#### READING TEXT ####
Sulbutiamine is a substance used as an ingredient in some dietary supplements. It is synthetic—created in a laboratory from thiamine (vitamin B1)—and can have mild stimulant effects. In some countries, it is sold as an over-the-counter drug, but it has not been approved as a drug for any use in the U.S. Instead, it is added to some dietary supplement products marketed to enhance cognitive function and improve memory, mood, and energy. It is also used in other dietary supplements, such as fat-burner and pre-workout products.
Sulbutiamine is on the FDA Dietary Supplement Ingredient Advisory List because it does not appear to be a lawful dietary ingredient. There is insufficient evidence to determine if it is safe or effective.
Sulbutiamine was developed in the 1960s as a drug to treat thiamine deficiency. Later, it was branded as a drug named Arcalion and used in some countries to treat symptoms of weakness or lack of energy. In 2019 the U.S. Food and Drug Administration (FDA) added sulbutiamine to its Dietary Supplement Ingredient Advisory List. At this time, it is unclear if sulbutiamine is suitable or legal for use in dietary supplements.
What does the science say?
Very little research exists on the effects of sulbutiamine. Early laboratory research indicated various effects on the brain. Very limited research has been done with humans to look at the use of sulbutiamine for conditions such as Alzheimer’s disease, chronic fatigue, and neuropathy. However, no positive or negative results from any studies have yet been replicated. As a result, insufficient evidence exists to say if sulbutiamine (as a drug) could be effective for any health-related outcome. No studies exist to confirm any claimed benefit for sulbutiamine as a dietary supplement ingredient.
Is it safe to take?
#### STUDY MATERIAL ####
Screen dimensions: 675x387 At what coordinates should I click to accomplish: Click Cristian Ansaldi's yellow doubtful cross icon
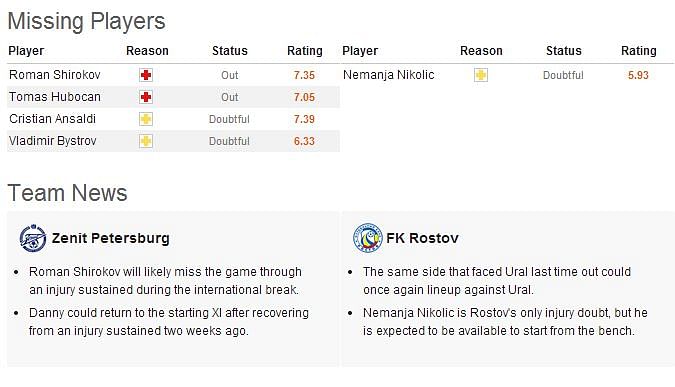click(x=146, y=119)
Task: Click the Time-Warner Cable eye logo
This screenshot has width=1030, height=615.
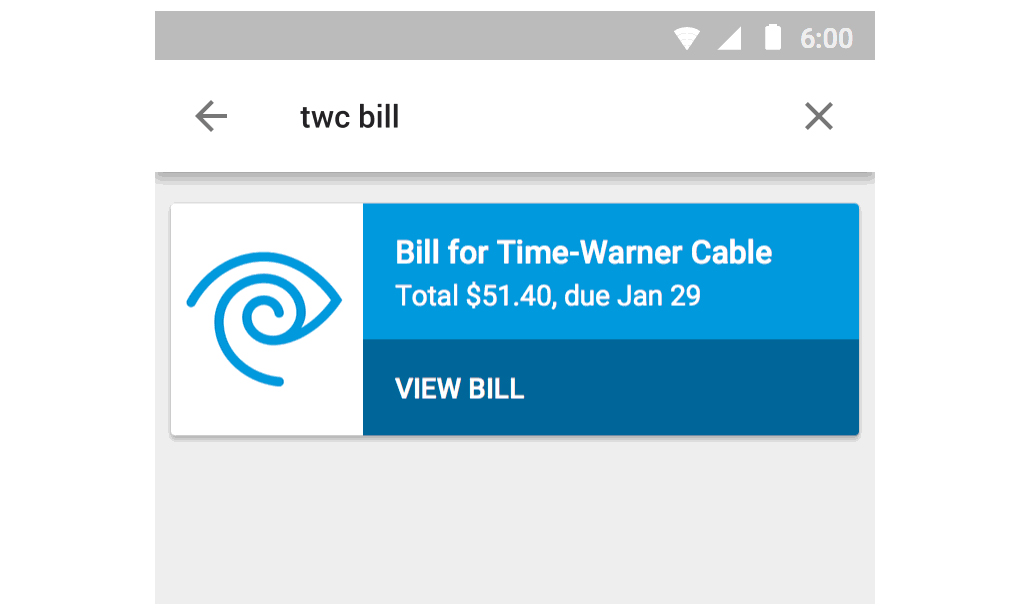Action: click(264, 318)

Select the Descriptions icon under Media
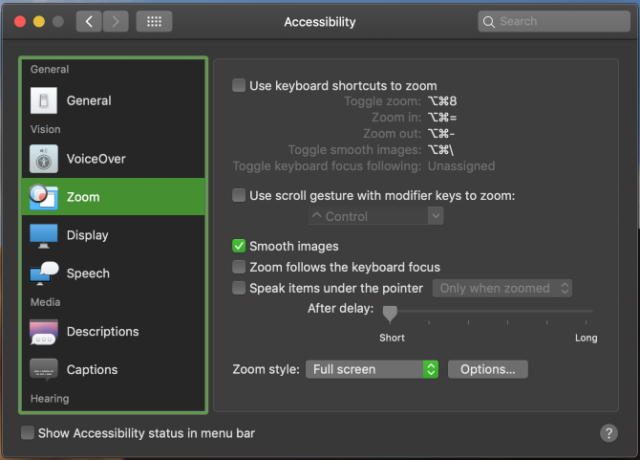tap(44, 332)
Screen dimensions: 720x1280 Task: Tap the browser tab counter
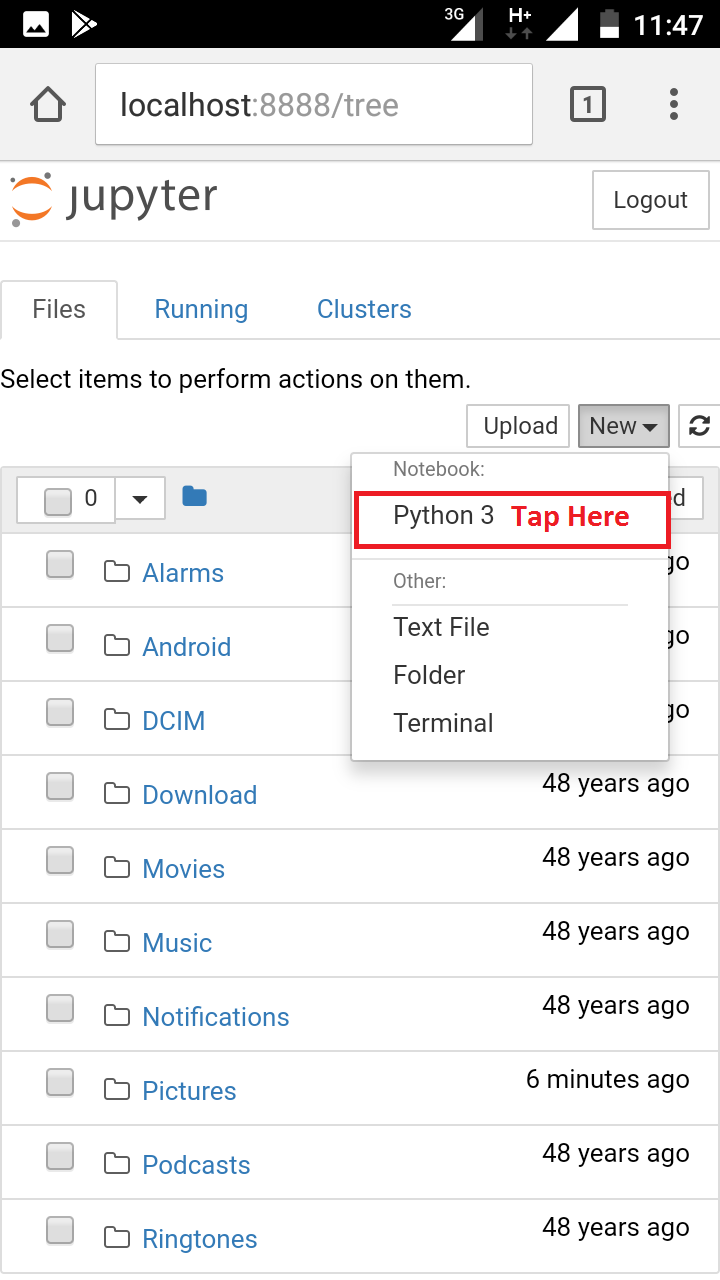coord(588,103)
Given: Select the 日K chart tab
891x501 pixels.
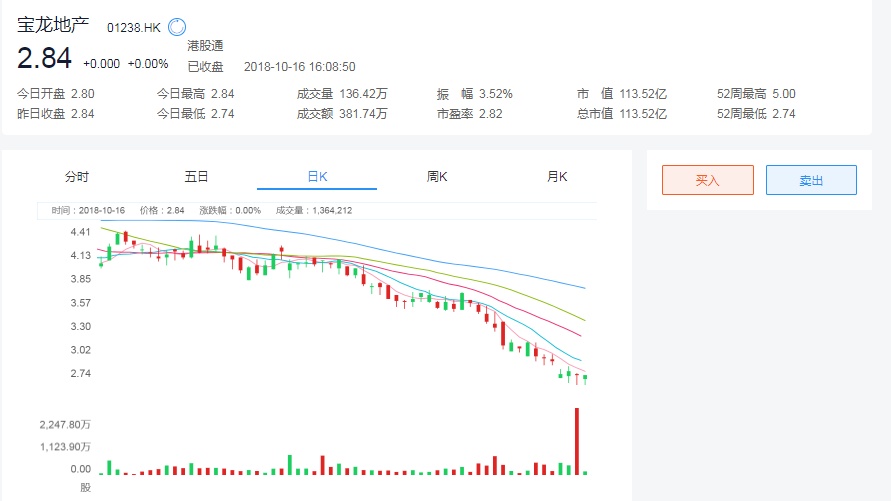Looking at the screenshot, I should [x=317, y=177].
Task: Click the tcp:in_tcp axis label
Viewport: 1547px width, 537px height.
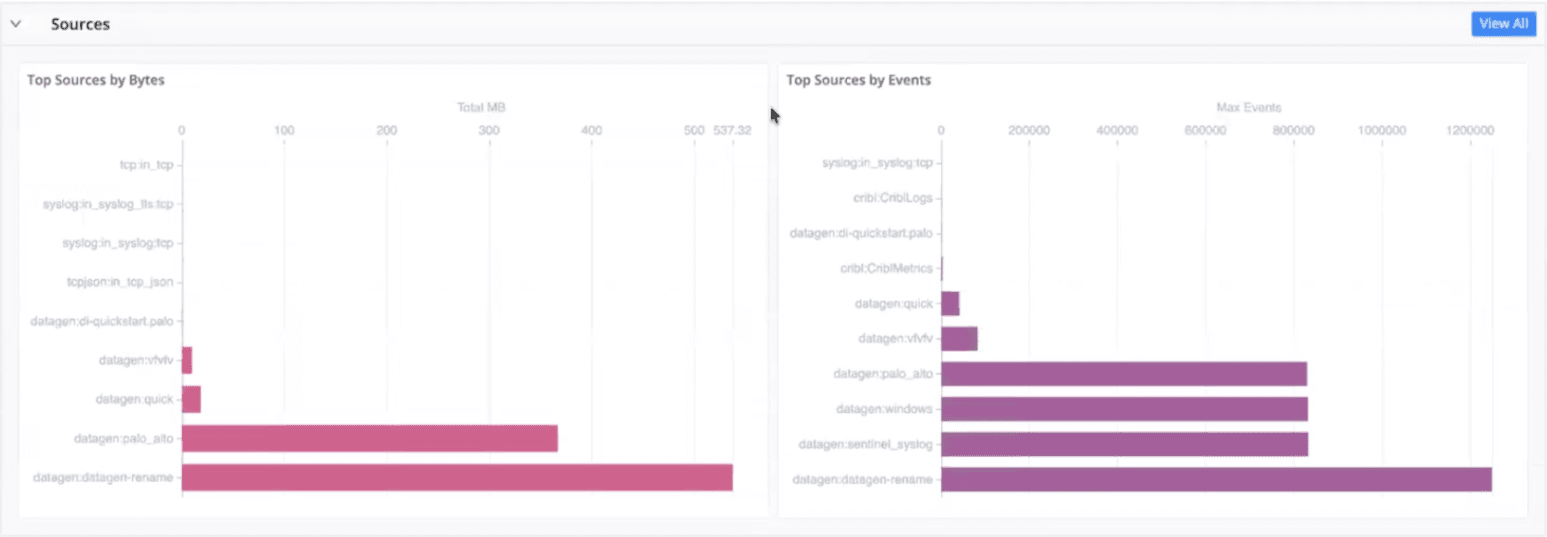Action: [x=143, y=165]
####
WHAT NEEDS TO BE DONE: Continue the text about sulbutiamine from its last line.

THE ANSWER:
The few side effects reported with the use of up to 600 mg per day (for as long as 2 months) include nausea, headache, insomnia, diarrhea, tremor, agitation, palpitations, and cough. Long-term effects are unknown, and no safe amount has been established. However, some websites suggest using as much as 1000 mg sulbutiamine per day. Because sulbutiamine is currently on the FDA Advisory List, Military Service Members should avoid this ingredient.
How can I watch out for this ingredient?
If you read dietary supplement labels, you will often see sulbutiamine listed as part of a proprietary blend—that is, combined with other ingredients. The blends often include stimulants or other ingredients—some prohibited for Military Service Members, such vinpocetine, or others also on the FDA Dietary Supplement Ingredient Advisory List, such as higenamine, hordenine, and N-methyl tyramine. When you see combinations of stimulants listed on a product label, this should be a red flag. There is no evidence to suggest a cocktail of stimulants will be safe.
Other names for sulbutiamine you might find on a product label are:
- O-isobutyroylthiamine disulfide
Sulbutiamine is currently on the FDA Dietary Supplement Ingredient Advisory List because it does not appear to be a lawful dietary supplement ingredient. It is unknown how products containing sulbutiamine might affect your readiness or health.